Buyers Edge Platform is looking to ensure the accuracy and reliability of their AI-based systems, data pipelines, and automation processes by hiring a QA Analyst.
Requirements
- Proficiency in SQL for investigating data integrity, creating reports, and validating data logic.
- Hands-on experience with manual and exploratory testing in data-centric or model-driven environments.
- Experience validating or curating training datasets, tagging systems, or model classification outputs.
- Familiarity with evaluation metrics such as precision, recall, accuracy, and confidence scores.
- Exposure to model auditing, structured output validation, or annotation workflows.
- Understanding of RESTful APIs and structured response formats (e.g., JSON, YAML).
- Basic scripting experience (Python, shell, etc.) for test automation or data manipulation.
Responsibilities
- Conduct QA and validation on outputs from AI models, data pipelines, and automation workflows.
- Identify and document errors, inconsistencies, and anomalies in largescale datasets or model-generated outputs.
- Develop and maintain SQL-based validation scripts and reports to track data integrity across systems.
- Perform manual and exploratory testing of AI features, classification systems, and automation logic.
- Create clear documentation and QA reports that describe findings, reproducible test cases, and impact assessments.

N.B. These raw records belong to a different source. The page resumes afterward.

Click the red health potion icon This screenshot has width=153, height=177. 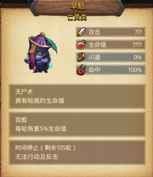81,45
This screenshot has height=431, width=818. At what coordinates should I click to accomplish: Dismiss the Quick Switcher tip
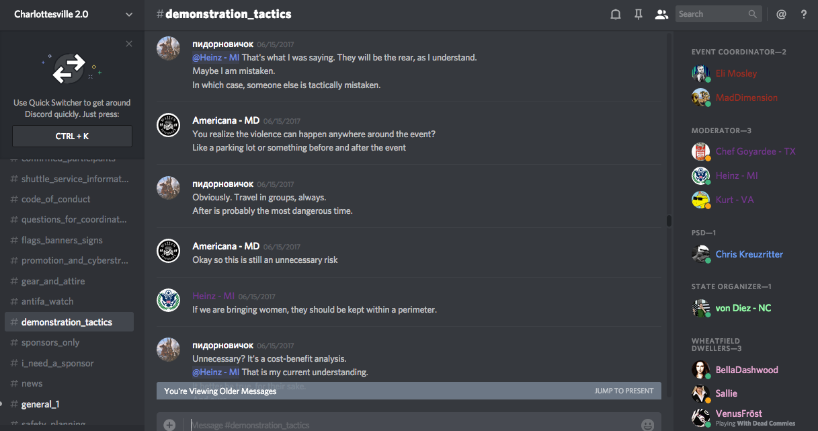coord(129,44)
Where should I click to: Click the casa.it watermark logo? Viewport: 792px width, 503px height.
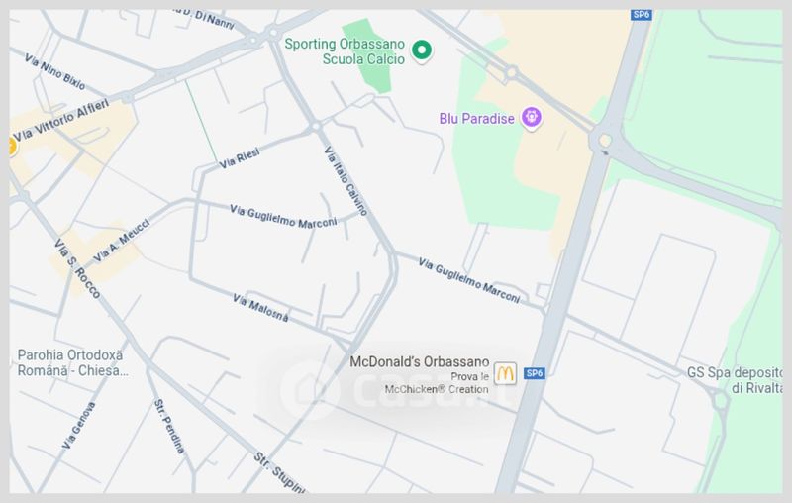394,389
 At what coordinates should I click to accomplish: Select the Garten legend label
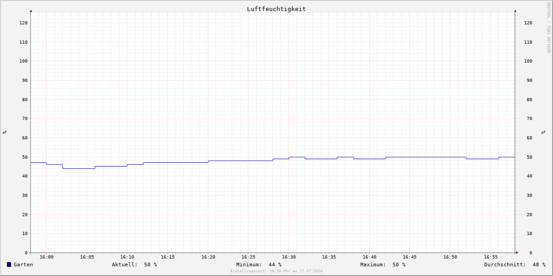[x=24, y=265]
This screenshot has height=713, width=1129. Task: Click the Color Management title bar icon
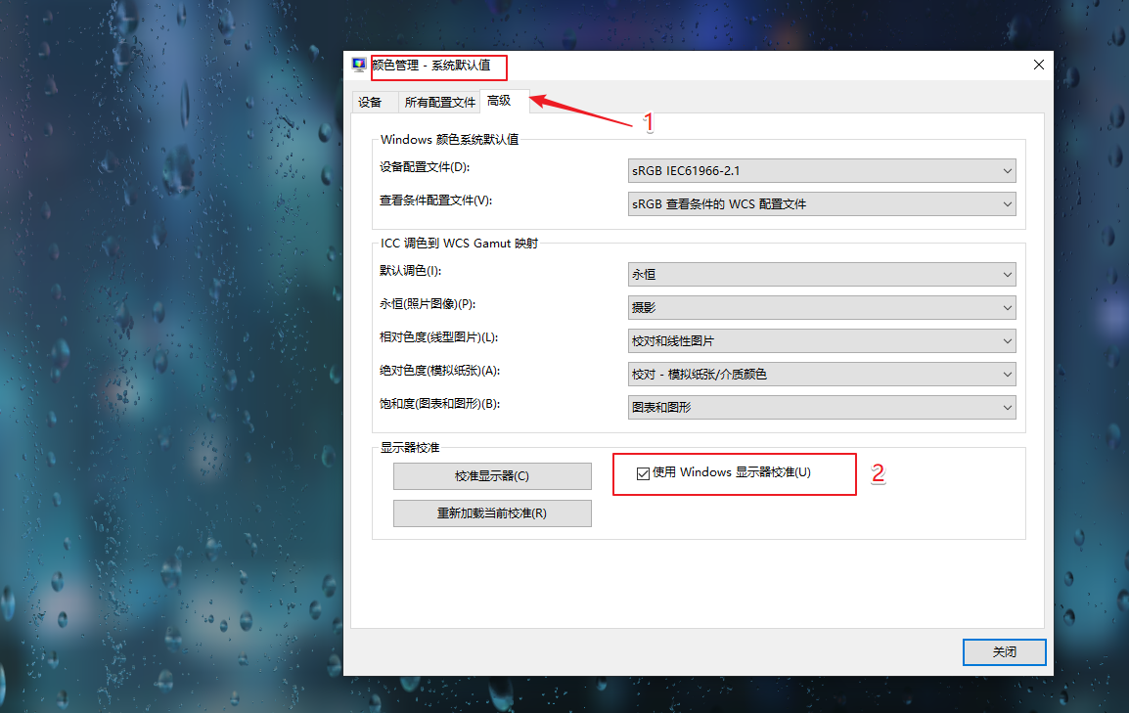(x=359, y=65)
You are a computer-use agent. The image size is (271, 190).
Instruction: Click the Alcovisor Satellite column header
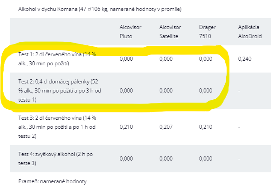coord(170,32)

- Support continuous improvement of model evaluation frameworks and QA processes.
- Participate in cross-functional reviews to ensure AI systems meet quality and performance standards prior to deployment.
Other
- 2+ years of experience in QA, data analytics, or testing roles focused on data quality or AI output validation.
- Strong ability to analyze and interpret large datasets or AI-generated outputs to identify issues and trends.
- Excellent analytical, classification, and documentation skills—able to articulate nuanced findings beyond pass/fail results.
- Highly organized with the ability to manage multiple concurrent QA cycles.
- Naturally curious and detail-oriented, with the confidence to question assumptions and surface data-driven insights.